À la fin de la PPM, tout doit être absolument limpide et tous les choix doivent être faits car la prochaine étape est le tournage/ PDV. Elle donne lieu à un compte rendu qui engage chacun des acteurs.

Si toute la pré-production a été faite correctement, la production doit arriver sur le lieu de tournage/PDV sereinement. Le créa en charge du projet est évidemment présent, c’est le DIRECTEUR artistique ! A ce moment, le rôle de la production est de s’assurer que le cahier des charges initialement défini a bien été respecté. Des changements pourraient impacter le budget : du retard, un brief qui devient plus complexe parce que le brief initial n’est pas respecté.., pourraient entraîner des coûts supplémentaires, or c’est une partie significative du métier de producteur : le respect du budget. Pour une prise de vue, on essaie de faire la sélection des meilleures photos directement sur le set : on y gagne un temps précieux car nous avons l’oeil du photographe et du créatif, l’avis des commerciaux mais surtout l’avis du client qui est présent sur le set !

Quand l’étape de production se termine, on passe à la post-production.

En post production, on s’occupe du montage, des retouches, du mix, de l’étalonnage… tout ce qui touche à l’image et au son et qui garantit le rendu final.

Pour du print, le retoucheur s’occupe de gommer les imperfections, joue sur les contrastes… afin de se rapprocher au plus de la maquette faite par le créa en amont de la pre-prod. Une fois la validation effectuée, on livre les “masters” pour impression.

Pour un film, il s’agit du montage, de l’étalonnage (le travail de la lumière et des couleurs) du mix (travail du son). Jusqu’à validation finale du film.
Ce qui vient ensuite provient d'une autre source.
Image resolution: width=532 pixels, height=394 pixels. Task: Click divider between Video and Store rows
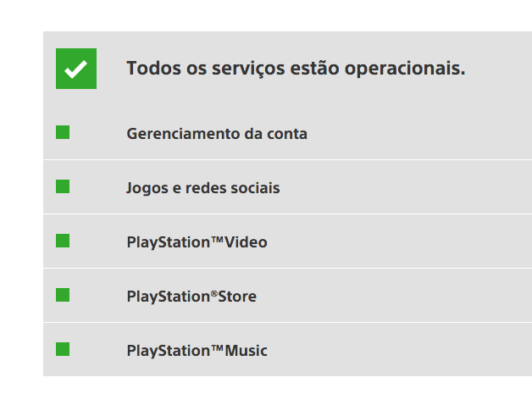pos(288,268)
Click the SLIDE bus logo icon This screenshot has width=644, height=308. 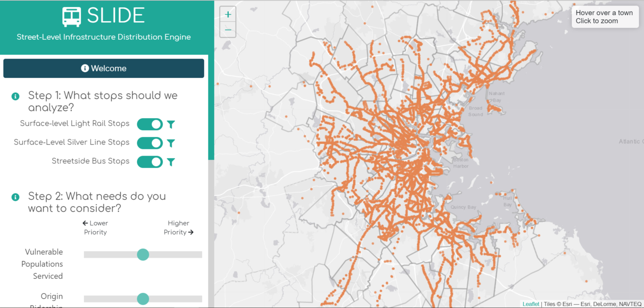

Pour le cinéma on fait un DCP. Le DCP est une séance qui s’effectue dans une vraie salle de cinéma. C’est une simulation. On y projette trois films publicitaire différents. Celui sur lequel nous avons travaillé passe en deuxième position. Le DCP est fait pour avoir un point de comparaison : vérifier si la voix off n’est pas trop faible en comparaison avec la musique de fond, ou encore si l’image et le son s’alignent bien avec les autres publicités, pour qu’il n’y ait pas un gros décalage avec les autres publicités. Par contre, le DCP coute relativement chère et est donc par conséquent, loin d’être un automatisme.

Après le DCP, nous avons deux options :

– il y a un souci quelque part et un remontage est nécessaire

– validation définitive.

Une fois le film complètement validé, on envoie à nouveau les masters. Soit au client qui l’enverra à qui de droit, soit aux régies des clients voir même aux chaînes directement (après réception d’un plan média évidemment).